Who Really is Judging the Poor?

Families living in poverty, those who rely on food banks have internalised the overt, covert and inadvertent negative discourse that keeps the poverty conversation focused on individual blame, while ignoring the systemic causes of the problem.

Two incomes not enough for Christchurch family seeking food parcels’  is a headline that speaks volumes and is indicative of a trend that shows that more and more working families are struggling to make ends meet. This trend was identified in research as early as 2006.

Various charities  have been highlighting this issue for a number of years but it’s a trend that sees no sign of abating. Working families are struggling to survive in our low wage economy (thanks Bill English). While working families have been finding it really tough, those on benefits have been on the back foot since the 1990’s.  At that time benefits were cut and set at a rate that ensured that beneficiaries would not have access to an adequate diet. (Some experts suggest that these benefit cuts led to increased social problems). Despite supposed benefit increases in 2016, beneficiaries are no better off and Labour’s 2018 budget  does not go far enough to make much difference for those most in need. Some 500,000 people are left out of full participation in society and it does not appear that situation is going to change in any hurry.

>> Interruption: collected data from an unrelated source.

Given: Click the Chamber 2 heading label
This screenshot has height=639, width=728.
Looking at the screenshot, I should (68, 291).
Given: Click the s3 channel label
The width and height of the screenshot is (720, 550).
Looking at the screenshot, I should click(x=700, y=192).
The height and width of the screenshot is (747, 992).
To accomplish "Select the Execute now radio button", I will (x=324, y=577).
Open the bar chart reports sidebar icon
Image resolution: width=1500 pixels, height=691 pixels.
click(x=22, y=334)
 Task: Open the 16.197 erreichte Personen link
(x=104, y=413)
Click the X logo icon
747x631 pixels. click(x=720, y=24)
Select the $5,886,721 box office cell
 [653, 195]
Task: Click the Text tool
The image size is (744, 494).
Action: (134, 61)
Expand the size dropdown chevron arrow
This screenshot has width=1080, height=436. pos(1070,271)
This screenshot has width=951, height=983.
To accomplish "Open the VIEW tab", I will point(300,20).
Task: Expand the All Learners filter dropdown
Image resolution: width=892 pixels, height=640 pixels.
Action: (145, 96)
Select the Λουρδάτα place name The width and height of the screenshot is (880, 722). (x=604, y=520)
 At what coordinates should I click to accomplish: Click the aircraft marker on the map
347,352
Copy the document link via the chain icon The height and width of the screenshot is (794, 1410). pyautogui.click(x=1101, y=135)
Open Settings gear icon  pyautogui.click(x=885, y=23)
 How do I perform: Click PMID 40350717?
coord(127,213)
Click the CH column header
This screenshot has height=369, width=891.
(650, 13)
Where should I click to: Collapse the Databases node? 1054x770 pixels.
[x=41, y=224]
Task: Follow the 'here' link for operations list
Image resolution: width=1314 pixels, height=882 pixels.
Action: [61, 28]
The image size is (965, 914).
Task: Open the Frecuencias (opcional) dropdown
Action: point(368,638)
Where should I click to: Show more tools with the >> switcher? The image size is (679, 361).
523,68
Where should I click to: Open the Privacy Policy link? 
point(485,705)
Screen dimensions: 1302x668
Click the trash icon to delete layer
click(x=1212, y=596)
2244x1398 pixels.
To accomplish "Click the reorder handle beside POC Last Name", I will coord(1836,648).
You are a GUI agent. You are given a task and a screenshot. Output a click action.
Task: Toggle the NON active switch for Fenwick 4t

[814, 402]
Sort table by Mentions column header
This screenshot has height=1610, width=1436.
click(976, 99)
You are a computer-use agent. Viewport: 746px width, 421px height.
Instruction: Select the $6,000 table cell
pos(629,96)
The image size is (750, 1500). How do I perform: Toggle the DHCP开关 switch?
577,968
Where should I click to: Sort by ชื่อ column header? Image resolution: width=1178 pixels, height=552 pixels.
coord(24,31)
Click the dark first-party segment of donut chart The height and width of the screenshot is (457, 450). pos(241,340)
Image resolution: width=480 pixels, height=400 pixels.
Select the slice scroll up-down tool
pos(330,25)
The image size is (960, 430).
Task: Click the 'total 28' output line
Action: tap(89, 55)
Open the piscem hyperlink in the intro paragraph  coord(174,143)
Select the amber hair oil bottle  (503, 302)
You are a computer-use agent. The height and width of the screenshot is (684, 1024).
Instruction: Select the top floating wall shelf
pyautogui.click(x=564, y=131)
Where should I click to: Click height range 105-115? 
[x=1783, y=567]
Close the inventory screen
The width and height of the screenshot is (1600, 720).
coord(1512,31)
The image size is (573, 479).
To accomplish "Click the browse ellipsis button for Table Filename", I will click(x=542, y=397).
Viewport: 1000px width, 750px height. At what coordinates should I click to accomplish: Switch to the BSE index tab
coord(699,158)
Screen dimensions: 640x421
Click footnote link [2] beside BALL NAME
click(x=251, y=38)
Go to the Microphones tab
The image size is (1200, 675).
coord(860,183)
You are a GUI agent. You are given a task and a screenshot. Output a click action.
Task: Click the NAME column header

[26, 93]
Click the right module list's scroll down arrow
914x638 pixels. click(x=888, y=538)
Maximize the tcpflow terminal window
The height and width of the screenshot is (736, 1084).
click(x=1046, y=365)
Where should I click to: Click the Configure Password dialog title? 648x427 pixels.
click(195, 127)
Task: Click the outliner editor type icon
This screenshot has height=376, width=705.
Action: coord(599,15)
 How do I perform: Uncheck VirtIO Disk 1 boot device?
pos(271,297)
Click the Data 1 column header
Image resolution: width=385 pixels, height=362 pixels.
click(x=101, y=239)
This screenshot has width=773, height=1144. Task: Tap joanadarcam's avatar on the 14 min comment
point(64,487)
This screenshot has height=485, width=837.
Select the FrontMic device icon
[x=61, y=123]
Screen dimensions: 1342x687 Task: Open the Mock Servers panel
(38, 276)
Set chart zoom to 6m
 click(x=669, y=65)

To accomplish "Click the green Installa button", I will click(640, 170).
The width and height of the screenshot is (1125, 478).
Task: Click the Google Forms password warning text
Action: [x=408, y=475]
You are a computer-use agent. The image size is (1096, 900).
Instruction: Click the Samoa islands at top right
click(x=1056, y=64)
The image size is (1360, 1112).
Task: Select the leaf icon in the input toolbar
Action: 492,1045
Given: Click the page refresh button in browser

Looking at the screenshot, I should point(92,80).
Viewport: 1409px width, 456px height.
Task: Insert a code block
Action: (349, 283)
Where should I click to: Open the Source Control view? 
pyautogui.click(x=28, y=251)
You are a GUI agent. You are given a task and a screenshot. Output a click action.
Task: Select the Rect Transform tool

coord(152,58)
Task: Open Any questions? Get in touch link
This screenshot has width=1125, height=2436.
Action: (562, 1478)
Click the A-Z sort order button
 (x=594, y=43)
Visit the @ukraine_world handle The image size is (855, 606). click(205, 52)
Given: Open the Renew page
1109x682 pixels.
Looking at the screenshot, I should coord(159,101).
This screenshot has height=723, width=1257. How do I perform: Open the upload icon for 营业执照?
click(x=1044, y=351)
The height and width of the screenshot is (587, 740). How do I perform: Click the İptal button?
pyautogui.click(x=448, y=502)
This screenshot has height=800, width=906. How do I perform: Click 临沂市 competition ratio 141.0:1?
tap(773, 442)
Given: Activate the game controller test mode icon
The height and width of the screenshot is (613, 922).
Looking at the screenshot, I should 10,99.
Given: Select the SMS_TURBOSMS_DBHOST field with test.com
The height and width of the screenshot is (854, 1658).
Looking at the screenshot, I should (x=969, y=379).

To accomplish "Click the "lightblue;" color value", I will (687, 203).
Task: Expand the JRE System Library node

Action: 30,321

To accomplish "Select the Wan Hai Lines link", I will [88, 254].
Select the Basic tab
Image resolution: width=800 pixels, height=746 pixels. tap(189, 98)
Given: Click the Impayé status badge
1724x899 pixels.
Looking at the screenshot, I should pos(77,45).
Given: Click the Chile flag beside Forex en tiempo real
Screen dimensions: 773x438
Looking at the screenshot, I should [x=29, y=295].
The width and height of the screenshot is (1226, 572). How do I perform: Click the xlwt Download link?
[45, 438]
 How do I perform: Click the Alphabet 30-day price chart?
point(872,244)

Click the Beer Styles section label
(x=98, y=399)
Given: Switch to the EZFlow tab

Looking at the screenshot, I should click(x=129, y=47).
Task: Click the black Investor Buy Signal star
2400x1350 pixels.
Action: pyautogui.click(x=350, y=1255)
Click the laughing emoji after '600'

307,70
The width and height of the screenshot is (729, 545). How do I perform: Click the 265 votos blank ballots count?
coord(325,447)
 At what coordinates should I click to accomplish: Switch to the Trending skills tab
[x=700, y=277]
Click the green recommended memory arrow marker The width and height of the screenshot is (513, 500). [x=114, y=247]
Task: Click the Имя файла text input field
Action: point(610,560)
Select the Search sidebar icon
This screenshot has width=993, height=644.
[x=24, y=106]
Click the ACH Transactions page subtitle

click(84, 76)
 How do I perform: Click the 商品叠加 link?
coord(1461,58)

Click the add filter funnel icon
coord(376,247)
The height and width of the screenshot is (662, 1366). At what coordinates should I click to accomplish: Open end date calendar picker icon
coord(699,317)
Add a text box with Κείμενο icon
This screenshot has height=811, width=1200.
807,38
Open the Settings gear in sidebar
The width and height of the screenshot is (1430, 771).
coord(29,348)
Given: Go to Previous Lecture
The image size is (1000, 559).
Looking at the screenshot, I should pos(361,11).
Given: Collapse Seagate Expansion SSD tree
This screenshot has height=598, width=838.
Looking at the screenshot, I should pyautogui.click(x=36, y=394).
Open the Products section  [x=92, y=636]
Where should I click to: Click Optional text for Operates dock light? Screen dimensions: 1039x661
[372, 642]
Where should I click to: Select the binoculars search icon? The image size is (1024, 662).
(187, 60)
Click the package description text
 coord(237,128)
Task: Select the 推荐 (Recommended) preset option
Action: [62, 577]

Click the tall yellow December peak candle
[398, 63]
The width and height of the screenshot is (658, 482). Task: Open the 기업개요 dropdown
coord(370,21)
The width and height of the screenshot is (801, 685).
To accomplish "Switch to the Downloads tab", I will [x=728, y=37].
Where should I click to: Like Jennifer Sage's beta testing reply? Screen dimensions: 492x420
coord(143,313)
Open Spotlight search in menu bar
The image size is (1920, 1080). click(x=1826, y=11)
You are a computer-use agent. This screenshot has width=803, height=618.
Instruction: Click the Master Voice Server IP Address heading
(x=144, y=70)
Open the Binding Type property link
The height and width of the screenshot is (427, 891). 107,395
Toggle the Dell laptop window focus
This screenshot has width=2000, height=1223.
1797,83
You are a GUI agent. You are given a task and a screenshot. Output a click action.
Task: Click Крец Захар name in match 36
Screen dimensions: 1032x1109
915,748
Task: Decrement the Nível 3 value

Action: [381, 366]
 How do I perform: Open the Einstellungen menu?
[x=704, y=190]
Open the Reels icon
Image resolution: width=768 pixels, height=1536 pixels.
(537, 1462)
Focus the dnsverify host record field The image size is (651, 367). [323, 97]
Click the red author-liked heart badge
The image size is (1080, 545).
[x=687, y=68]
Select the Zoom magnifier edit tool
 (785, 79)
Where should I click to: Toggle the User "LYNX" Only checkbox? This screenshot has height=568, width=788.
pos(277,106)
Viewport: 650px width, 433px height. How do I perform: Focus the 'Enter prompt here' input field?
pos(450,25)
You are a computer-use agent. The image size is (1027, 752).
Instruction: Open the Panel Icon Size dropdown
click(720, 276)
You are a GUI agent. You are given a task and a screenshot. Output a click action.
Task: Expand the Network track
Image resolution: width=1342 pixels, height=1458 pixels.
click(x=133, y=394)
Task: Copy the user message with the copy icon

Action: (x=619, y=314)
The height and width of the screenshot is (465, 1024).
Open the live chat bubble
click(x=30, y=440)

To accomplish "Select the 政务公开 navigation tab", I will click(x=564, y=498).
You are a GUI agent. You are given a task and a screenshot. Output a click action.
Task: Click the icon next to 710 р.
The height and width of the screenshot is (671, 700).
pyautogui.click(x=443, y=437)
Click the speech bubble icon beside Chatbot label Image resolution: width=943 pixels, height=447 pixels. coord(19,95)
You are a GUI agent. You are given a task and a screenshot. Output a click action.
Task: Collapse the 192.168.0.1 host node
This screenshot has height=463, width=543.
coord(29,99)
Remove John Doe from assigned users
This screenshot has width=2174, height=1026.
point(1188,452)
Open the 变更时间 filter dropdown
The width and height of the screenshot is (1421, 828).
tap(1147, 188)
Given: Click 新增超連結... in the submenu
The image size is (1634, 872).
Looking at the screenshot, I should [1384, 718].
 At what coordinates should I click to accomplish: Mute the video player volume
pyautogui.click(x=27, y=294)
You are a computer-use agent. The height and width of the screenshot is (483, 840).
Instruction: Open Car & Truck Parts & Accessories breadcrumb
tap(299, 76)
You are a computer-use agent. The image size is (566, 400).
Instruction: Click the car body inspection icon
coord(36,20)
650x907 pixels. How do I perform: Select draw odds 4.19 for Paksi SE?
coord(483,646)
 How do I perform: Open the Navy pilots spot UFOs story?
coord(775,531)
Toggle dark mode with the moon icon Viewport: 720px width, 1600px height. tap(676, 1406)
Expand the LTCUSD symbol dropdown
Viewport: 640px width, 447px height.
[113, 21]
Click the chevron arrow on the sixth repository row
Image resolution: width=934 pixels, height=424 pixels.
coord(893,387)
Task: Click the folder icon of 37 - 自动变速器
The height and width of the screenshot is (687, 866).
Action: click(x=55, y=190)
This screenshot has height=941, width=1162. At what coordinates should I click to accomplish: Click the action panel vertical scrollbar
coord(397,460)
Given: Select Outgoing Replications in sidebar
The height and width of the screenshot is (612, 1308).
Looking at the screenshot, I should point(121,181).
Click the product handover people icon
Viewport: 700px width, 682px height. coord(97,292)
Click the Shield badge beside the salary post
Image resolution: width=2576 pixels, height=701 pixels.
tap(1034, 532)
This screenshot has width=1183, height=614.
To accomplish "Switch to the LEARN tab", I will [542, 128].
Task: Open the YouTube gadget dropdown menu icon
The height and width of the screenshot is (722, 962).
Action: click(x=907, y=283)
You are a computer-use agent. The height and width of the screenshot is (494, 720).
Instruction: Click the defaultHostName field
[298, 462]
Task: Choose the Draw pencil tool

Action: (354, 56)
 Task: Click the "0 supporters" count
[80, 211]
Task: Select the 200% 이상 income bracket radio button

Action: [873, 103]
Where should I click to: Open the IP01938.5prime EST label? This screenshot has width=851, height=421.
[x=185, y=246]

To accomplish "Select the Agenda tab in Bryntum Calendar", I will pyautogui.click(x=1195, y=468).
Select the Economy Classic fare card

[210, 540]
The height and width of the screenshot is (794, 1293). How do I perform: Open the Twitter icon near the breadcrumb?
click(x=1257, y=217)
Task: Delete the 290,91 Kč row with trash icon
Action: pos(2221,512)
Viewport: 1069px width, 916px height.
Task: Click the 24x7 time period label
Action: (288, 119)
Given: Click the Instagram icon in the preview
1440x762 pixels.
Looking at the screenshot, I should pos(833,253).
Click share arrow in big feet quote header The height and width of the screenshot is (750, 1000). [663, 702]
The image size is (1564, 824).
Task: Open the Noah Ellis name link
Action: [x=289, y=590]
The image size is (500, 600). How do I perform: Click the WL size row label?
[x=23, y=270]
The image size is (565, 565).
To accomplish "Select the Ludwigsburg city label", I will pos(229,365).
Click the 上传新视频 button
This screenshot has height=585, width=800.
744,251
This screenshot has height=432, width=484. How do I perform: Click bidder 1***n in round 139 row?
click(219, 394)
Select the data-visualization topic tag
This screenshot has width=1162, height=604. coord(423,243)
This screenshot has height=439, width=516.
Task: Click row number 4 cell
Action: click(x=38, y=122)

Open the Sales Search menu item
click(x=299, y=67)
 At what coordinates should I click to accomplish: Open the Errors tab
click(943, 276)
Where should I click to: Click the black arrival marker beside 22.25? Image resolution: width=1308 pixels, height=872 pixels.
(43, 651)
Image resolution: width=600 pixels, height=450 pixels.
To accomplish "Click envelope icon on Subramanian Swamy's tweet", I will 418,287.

While more and more working families are struggling and beneficiaries carry on coping with their lot in constant survival mode, there seems to be more emphasis on differentiating between the deserving  and the undeserving poor.  The judgements and assumptions come thick and fast about how easy beneficiaries have it in comparison to the working poor. For example:

I do not get any assistance from WINZ for anything as I am working. I would probably be better off financially on a benefit but I want to work

This implies that the benefit is adequate, it’s not. It also implies that those on benefits don’t want to work, they do.  That said, there’s enough evidence showing that even ‘hard work’ does not guarantee people a decent standard of living.

The article ‘Two incomes not enough for Christchurch family seeking food parcels’ provides another example of judgement  that can lead others to make generalisations about those needing food:

I’ve been to a house where they’ve been like ‘great, the food’s sorted. Now we can buy the grog’. You think ‘that’s not the purpose of why we’re here’

Those kind of statements help perpetuate stereotypes and myths about not only people who use food banks, but also about beneficiaries in general and a quick perusal of the comments section in those articles (if you can stomach it) confirms that.

These judgements or statements that justify the worthiness of recipients add to the overall stereotypes that those in need experience on a daily basis.  The sad thing is that you don’t have to search very hard to find example after example of the helping professions inadvertently perpetuating these uniformed beliefs and stereotypes.  It has reached the point that even those most in need resort to similar stereotyping and shame provoking discourse about others deemed less worthy than themselves (for example see this piece of research where food bank recipients were apt to judge other recipients as less deserving).

These type of judgements are internalised and research shows how this type of commentary leads to significant stigma and shame. Not only does that stigma and shame ensure that people in need are reluctant to seek help but it also leads to significant isolation, poor mental health, suicide and disengagement from society. On top of that, many of those experiencing poverty are the same populations that are subject to multiple oppressions in the Aotearoa New Zealand context ( see Giles, 2016).

I think it is time that the helping professions; the food banks, the ‘do gooders’ and  the people who claim they’re making some difference in the lives of others, simply stop and think before they speak. They need to ask themselves whether or not what they’re saying is contributing to the current dominant, anti-beneficiary, blame provoking discourse that plagues conversations around poverty.

Those commentators need to stop differentiating between the deserving and undeserving poor. Stop making stupid statements that poor people simply need to learn more skills (budgeting, cooking, shopping, gardening) to get by. Stop telling the public that their service makes sure those getting the help actually need it. (This simply buys into the myth that those fronting up to the charities are not really in need).  And finally stop individualising what is a systemic problem. I imagine if the ‘helping’ professions took a little more care about the conversations they’re putting out there, it may go some way toward minimising the impact of the negative stereotypes that dominate discourses about poverty.